Wednesday, April 5, 2023

Kevin Boyle and the Good Friday Agreement - The Legal and Human Rights Perspective

Kevin Boyle.
University of
Galway Library Archives

The archive of activist, human rights academic, and barrister, Kevin Boyle, offers a decades-long insight into the long journey towards peace in Northern Ireland. Born in Newry, Co. Down, in 1943, Boyle attended Queen’s University Belfast in the mid-1960s and became active in the political and activist campaigns of the time. A central member of the Northern Ireland Civil Rights Association, as well as an active member of other similar groups, such as People’s Democracy, Boyle had a front-line role in the civil rights movement in Northern Ireland from the 1960s. Thoughout subsequent years Boyle worked as an academic and barrister advocating for human rights-based perspectives and protections to help move communities and society beyond the use violence in Northern Ireland, by both Loyalist and Republican organisations.

From the late 1970s Boyle was Professor of Law at then University College Galway, before becoming the founding director of the international NGO, Article 19, a decade later, advocating for freedom of expression and anti-censorship around the world. By the time of the Good Friday Agreement in 1998, Boyle was working as Professor of Human Rights at University of Essex, U.K. 

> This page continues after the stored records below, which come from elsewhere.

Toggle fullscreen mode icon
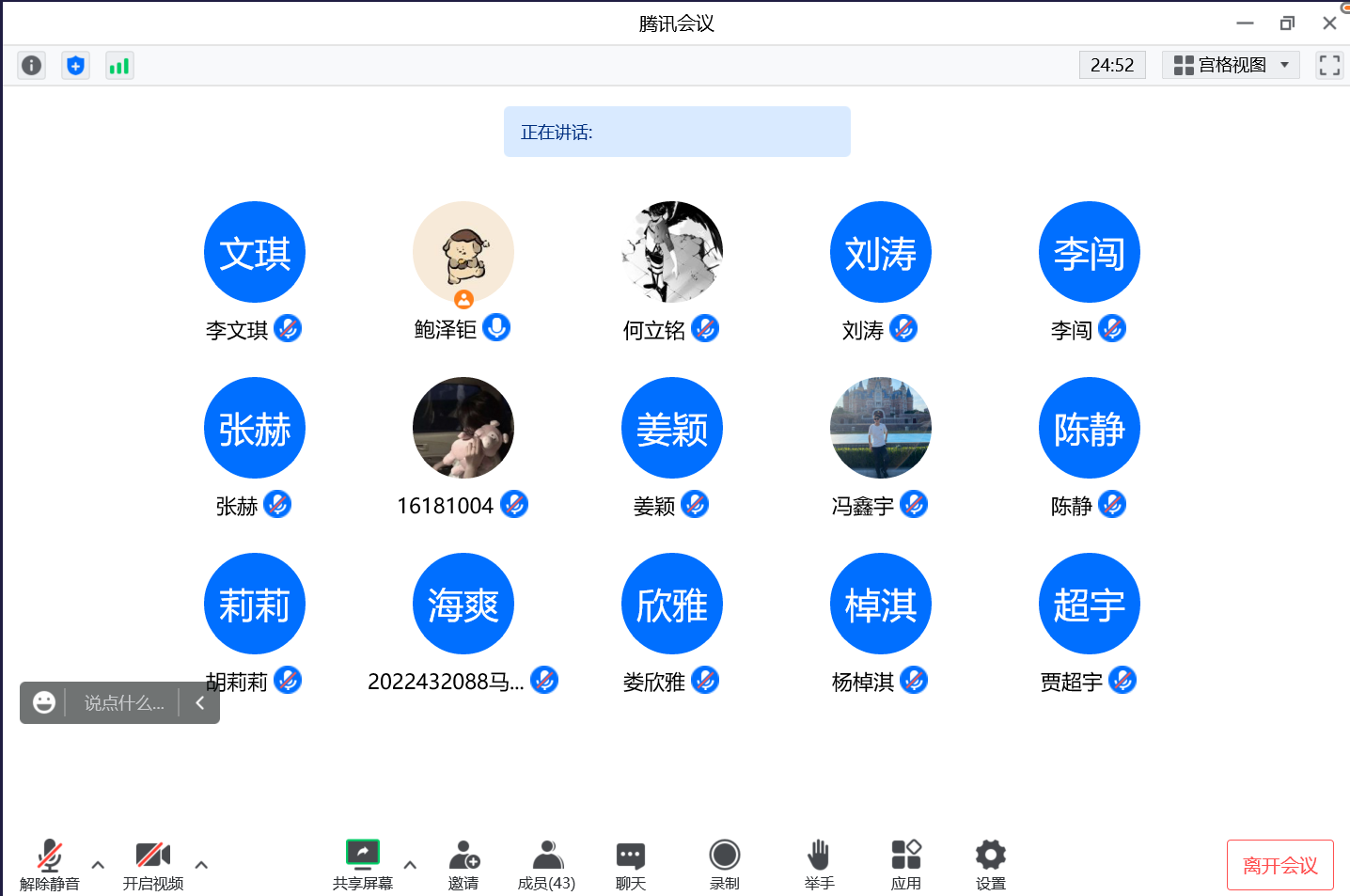1350x896 pixels. [x=1328, y=65]
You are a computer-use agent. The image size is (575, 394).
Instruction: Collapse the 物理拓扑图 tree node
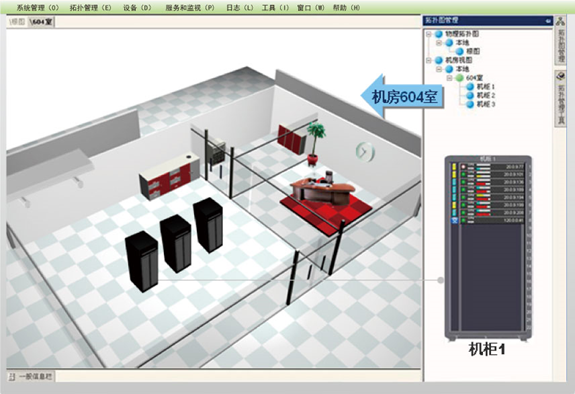[x=429, y=34]
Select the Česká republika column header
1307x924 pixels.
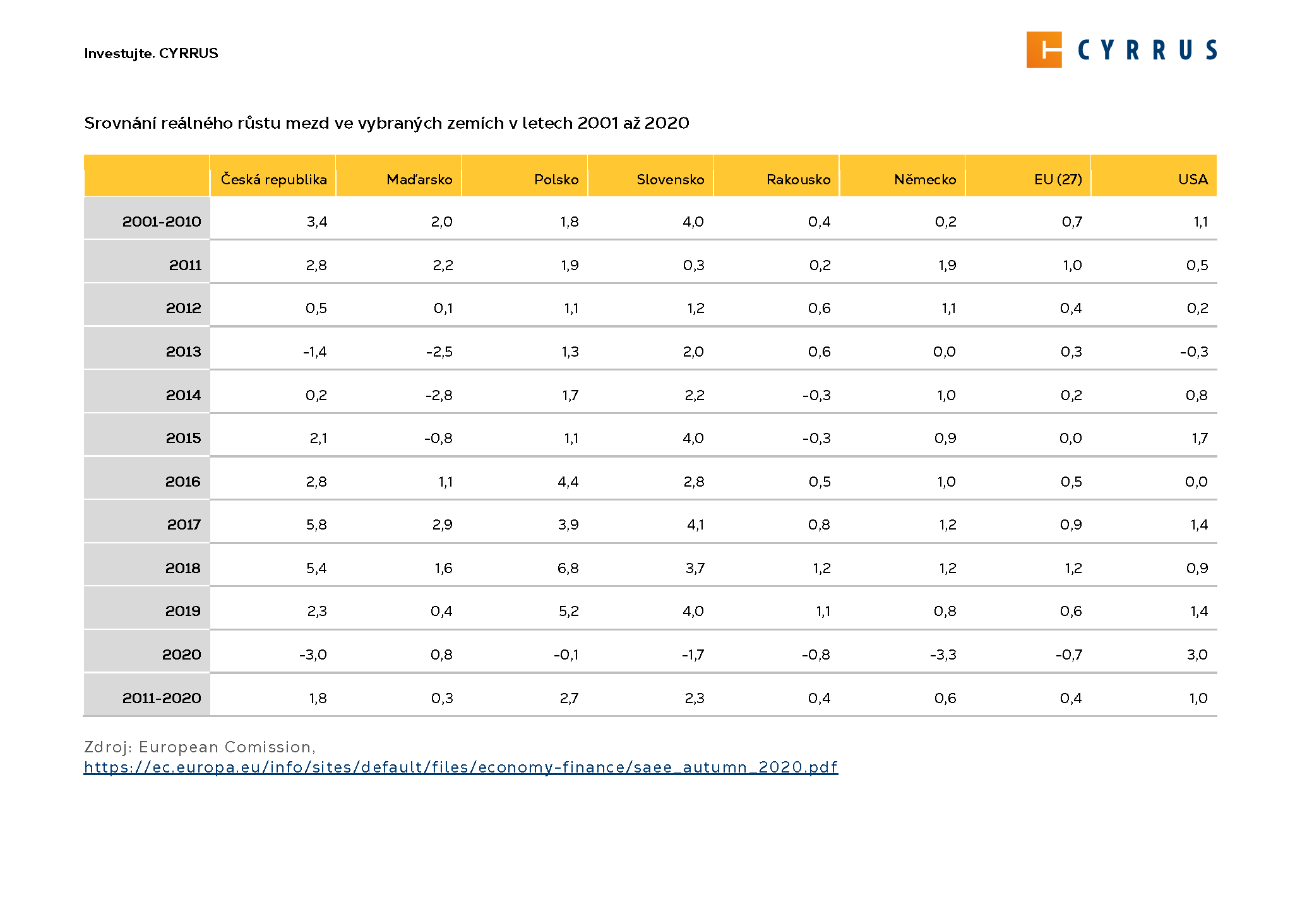pos(273,179)
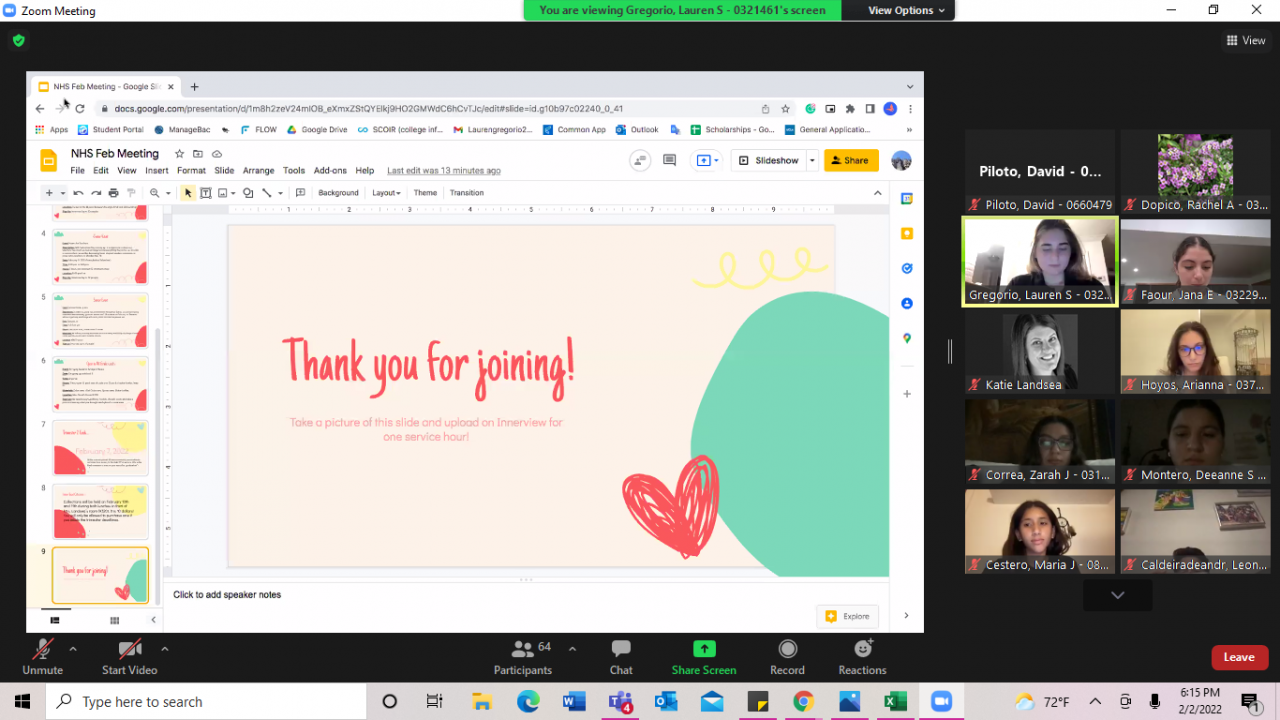
Task: Open the Chat panel in Zoom
Action: coord(621,657)
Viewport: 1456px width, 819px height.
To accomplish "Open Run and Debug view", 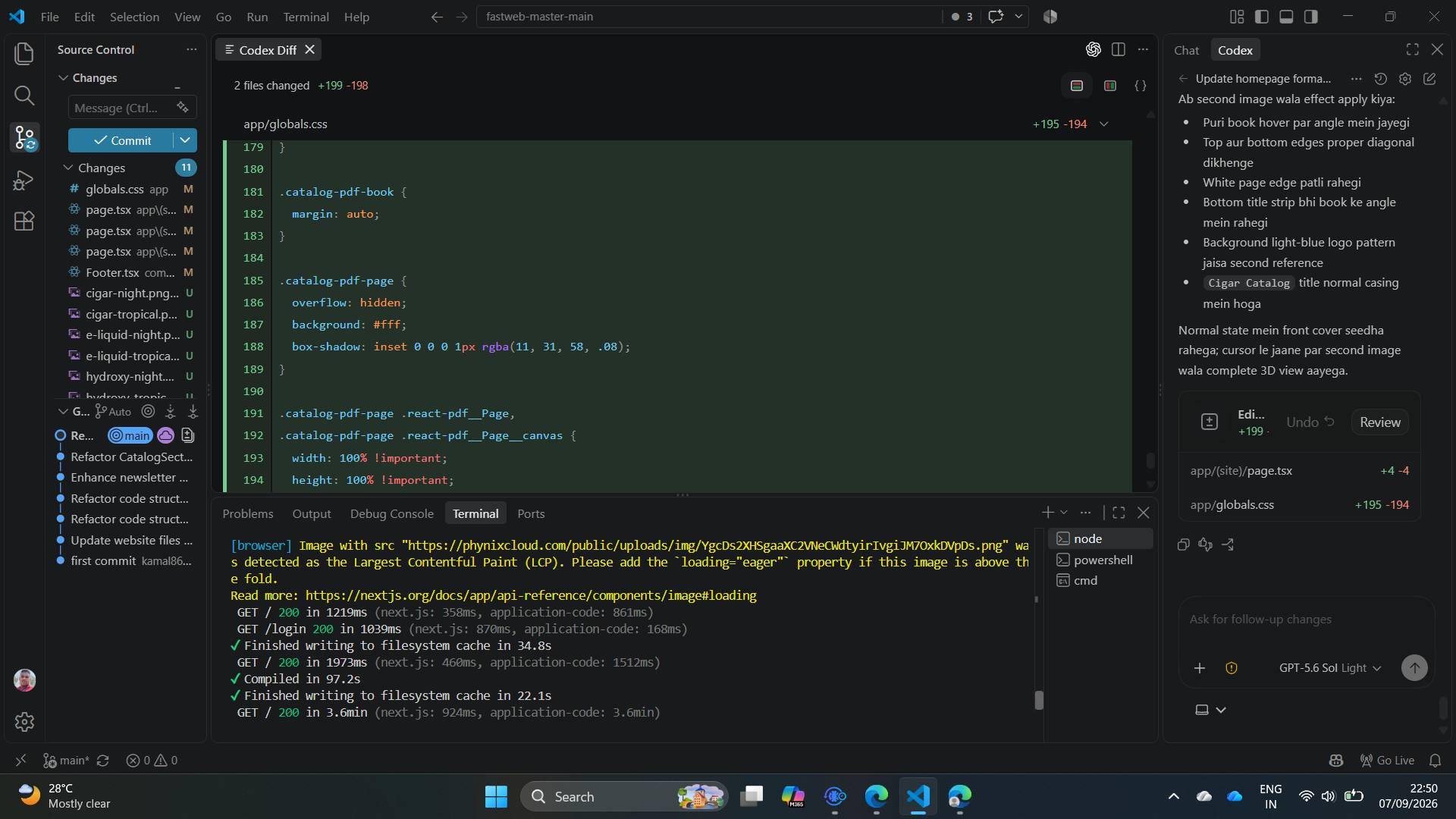I will pos(24,180).
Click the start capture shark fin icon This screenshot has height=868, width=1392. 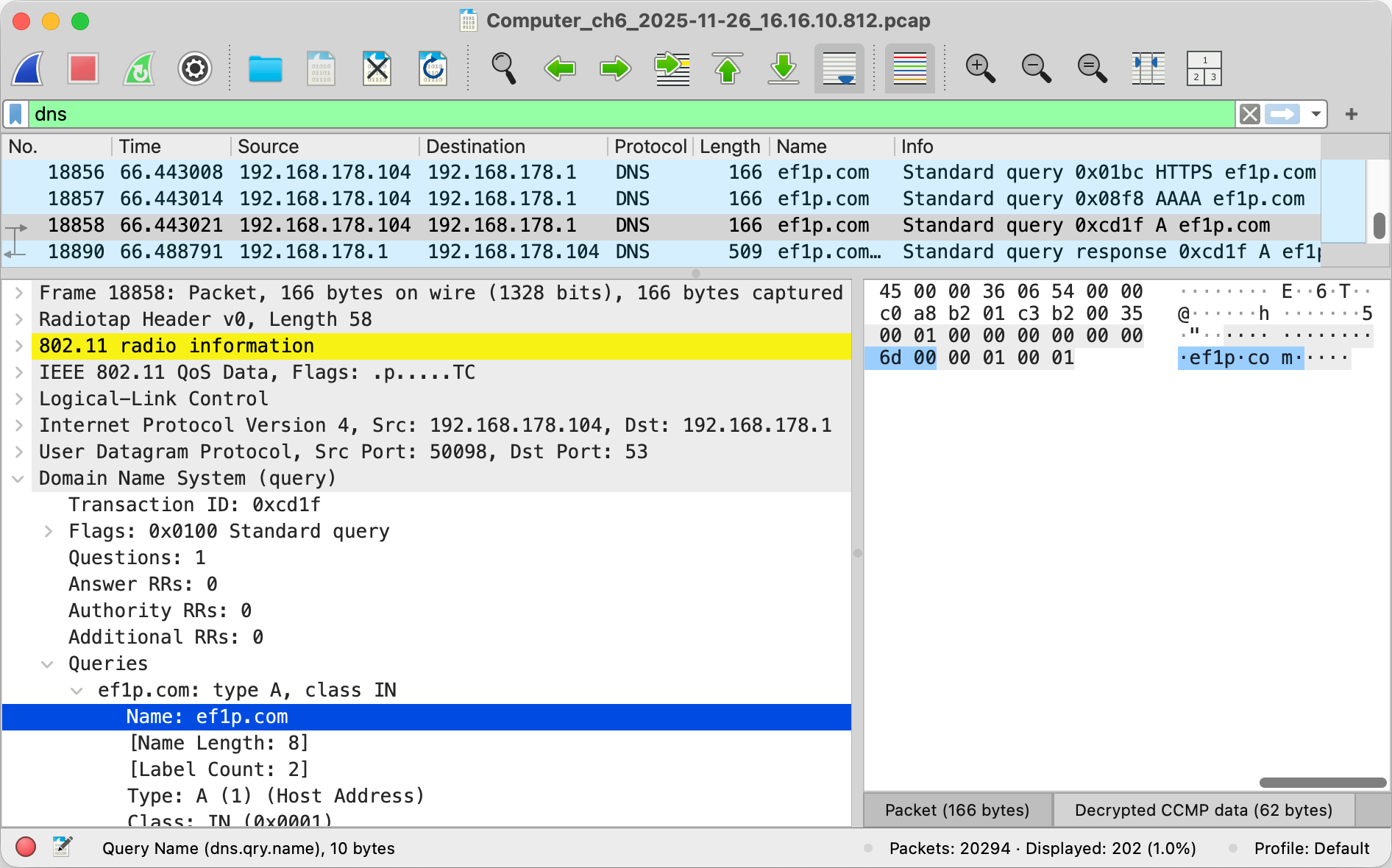(28, 69)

In the years leading up the Good Friday Agreement and in its immediate aftermath, Boyle closely monitored how the legal frameworks and various strands of the Good Friday Agreement would affect the experience human rights for those in Northern Ireland and in the Republic. Boyle researched and analysed the text of the agreement in his typical methodical style, and was heavily invested in how the new proposed bodies to be established under the agreement, including a Human Rights Commission for Northern Ireland, and its southern counterpoint in the Republic, would function, co-operate, communicate, and be a positive force for human rights protection on the island. Often working with his long-time academic collaborator, Professor Tom Hadden, Boyle’s archive at University of Galway Library, contains Boyle’s detailed research files on the legal and human rights perspective on the Good Friday Agreement.

Notes by Kevin Boyle on the Good Friday Agreement.
University of Galway Library Archives.

Within the files are numerous documents in Boyle’s manuscript hand, with notes and thoughts written directly at the time of the Agreement. One such set of notes, headed “Negotiating Northern Ireland” document Boyle’s thinking and reactions of the time. Phrases like “The fight for peace”, “George Mitchell – Making Peace”, followed by a chronology of political flashpoints in Northern Ireland from the mid-1980s, show the process of Boyle's thinking in building the picture of future directions in the North in the fall out of the multi-party talks in April 1998. Ever the rational thinker on such matters, while writing a list of key areas to focus on, from decommissioning of weapons to the new Executive that would be set up, Boyle writes and underlines in pen the reminder/warning: “Avoid Group Think”. 

Also within the Boyle archive is a typescript copy of “General Scheme of Human Rights Commission Bill”, extensively annotated by Boyle. Other files also address “A Bill of Rights for Northern Ireland”. The talks resulting in the Good Friday Agreement was the culmination of years of complex and often fragile dialogue between various political parties from across bitter sectarian divides, which often threatened to irrevocably break down. The Good Friday Agreement was not the finish line for human rights-based interests by Boyle on the future of peace in Northern Ireland, or indeed on the island of Ireland. Rather, it was a starting point from which to include and build a better and new future, inclusive and reflective of a human rights perspective.

Notes by Kevin Boyle on the role of the British-Irish Council.
University of Galway Library Archives.